The Wagner was presumably chosen to demonstrate the prowess of the PSO’s sweet-toned strings, the Mahler to showcase a cycle that is being put together for the Japanese Exton label. No.5 is heard so often these days that it can be difficult for even the most expert teams to impress with it; at the 2006 Proms the Minnesota Orchestra and Osmo Vänskä underwhelmed. Honeck, another conductor who knows what he wants (and is no stranger to the work having led a previous Proms account with the Oslo Philharmonic back in 1996), fared better but it was not plain sailing. There was no lack of character in the opening funeral march, the scherzo sounded less interminable than it often does and the fine control of string tone made for an absorbing Adagietto at a broad tempo. At first the boisterous finale looked like capping the reading in rather splendid fashion, lighter and lither than the norm … until the blare of horns and trumpets wrecked the effect. Has Honeck’s mix of European string sound and American wind sonority yet to settle? Perhaps the acoustic of Heinz Hall makes for a different, less-strident effect. I may react less negatively than some to the conductor’s manicured, stop-start approach but the Mahler risked turning into a concerto for brass band. Applause between movements was back too.

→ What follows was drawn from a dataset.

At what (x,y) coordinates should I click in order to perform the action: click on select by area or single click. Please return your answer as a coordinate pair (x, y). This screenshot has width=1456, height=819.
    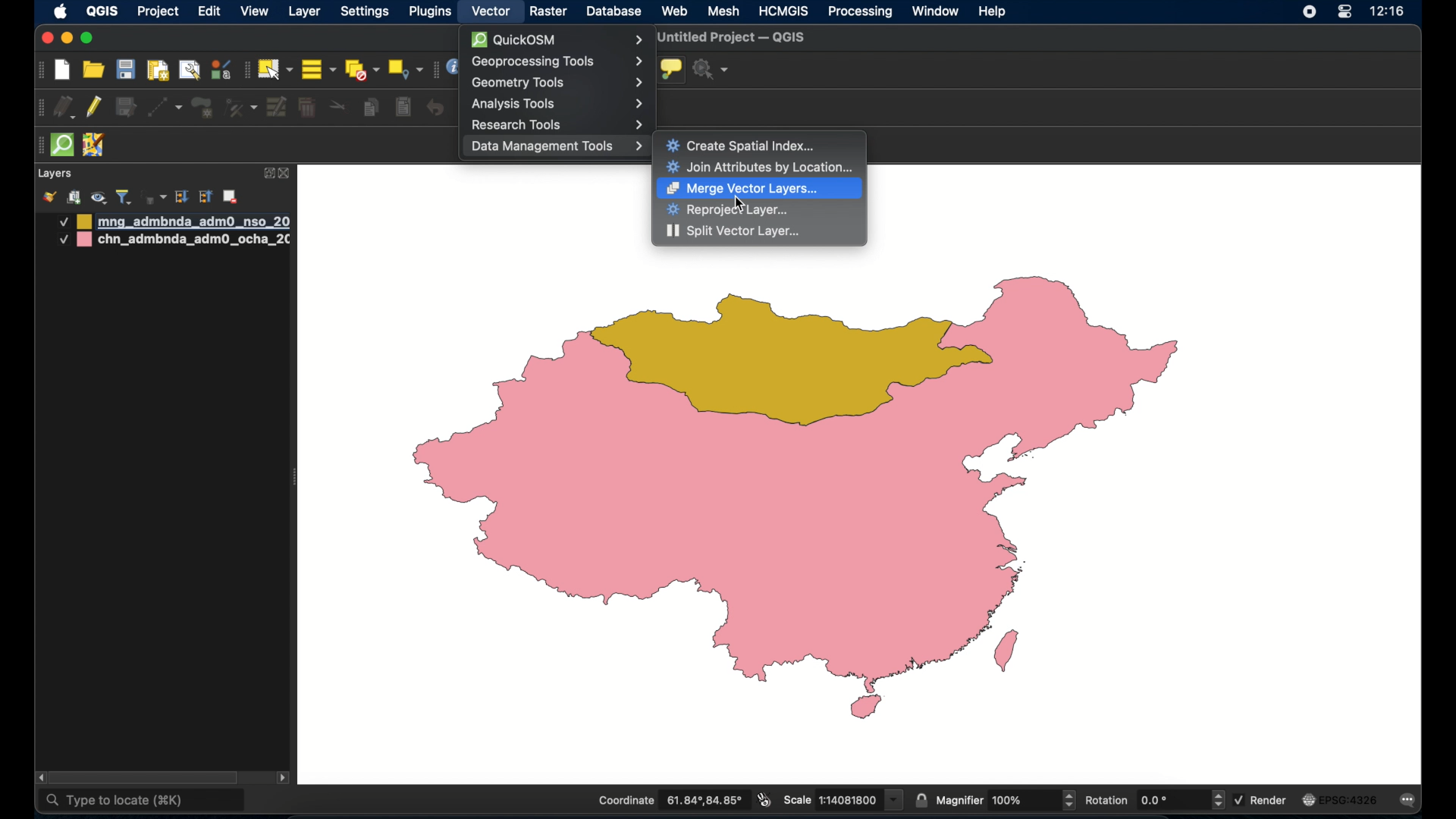
    Looking at the image, I should click on (276, 68).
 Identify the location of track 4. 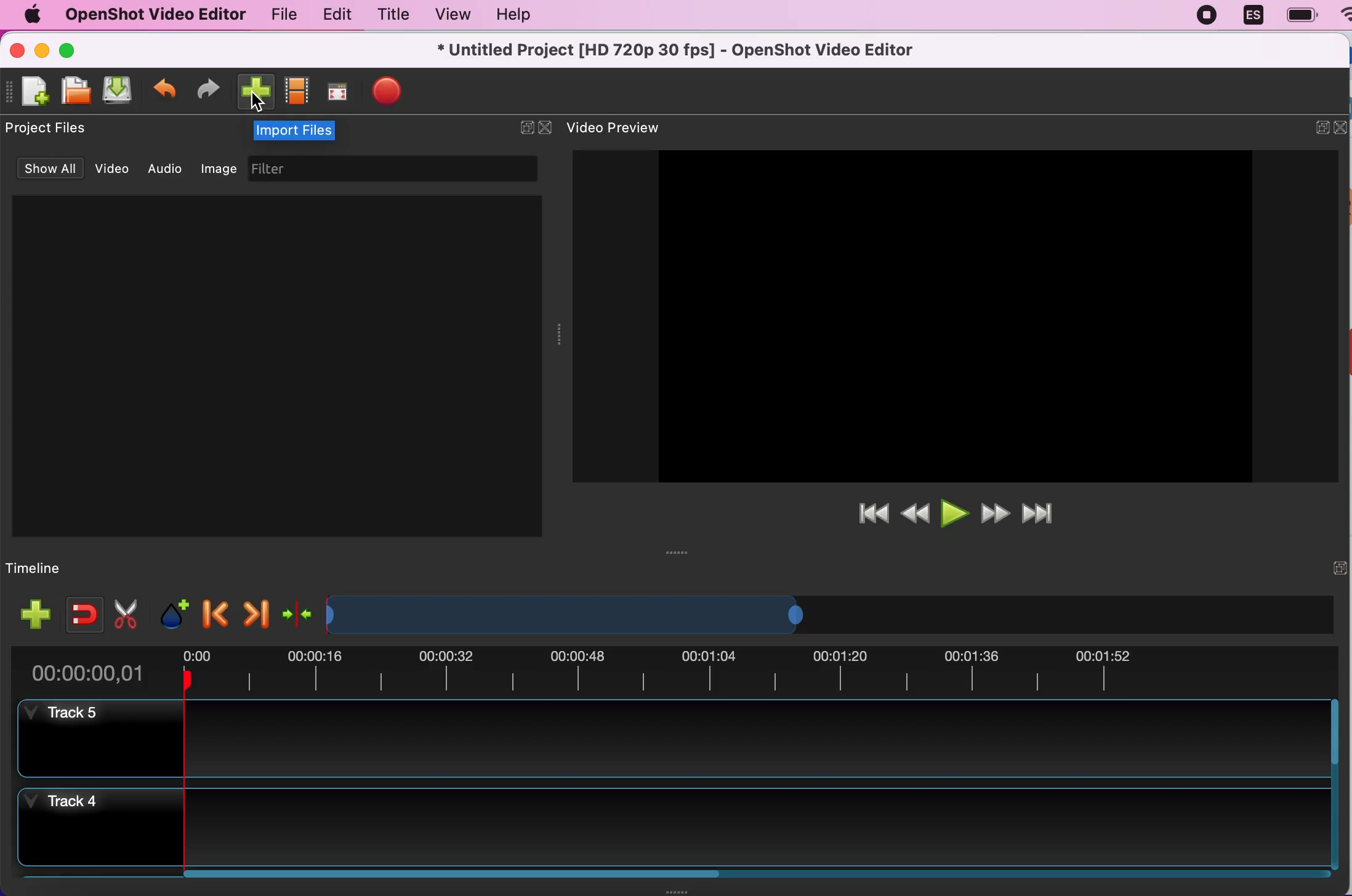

At the geographical heart of the evening the inimitable Anne-Sophie Mutter arrived in a strapless turquoise frock. Surprisingly perhaps she was not peddling her new disc of contemporary would-be classics. Instead she revived the 24-minute piece composed for her by Wolfgang Rihm in 1991 and 1992 as an on-disc partner for Berg’s Concerto. Large claims are made for Rihm as one of the important composers of his generation. His pieces are perhaps too numerous and too various for non-specialist listeners to get a proper handle on him – but Gesungene Zeit (Time chanted), a study in sonority which uses a small orchestra at first as a kind of resonating chamber for the violin, is alarmingly thin stuff and not much happens. Mutter, whose insistent, high-octane performance-style is not to all tastes, played from the score. One could only marvel as she contrived to keep Rihm’s essentially monophonic construction airborne, the high-lying violin ‘aria’ sustained with the full sonority and unending line she once claimed to have learnt from Herbert von Karajan and also attributes to the properties of her own violin. Surrounding her were a variety of special effects, too many of them sounding like the keening of hearing-aids at a Sunday morning concert at Wigmore Hall. The hum of a generator somewhere in the building accompanied the closing bars. Undaunted by cannonades of coughing and fairly lukewarm applause, Mutter played something else, the ‘Sarabande’ from the D minor Partita (BWV1004). Bach encores seem to be a new Proms ‘tradition’.
The orchestra offered two Carlos Kleiber-associated extras after the Mahler. The best and subtlest playing of the evening came in Josef Strauss’s slow polka Die Libelle (The Dragonfly), its launch delayed by the distant sound of crashing glassware. Alas the orchestra’s buzz-saws were out in force again for a chunk of Der Rosenkavalier, but the capacity crowd seemed happy enough with it.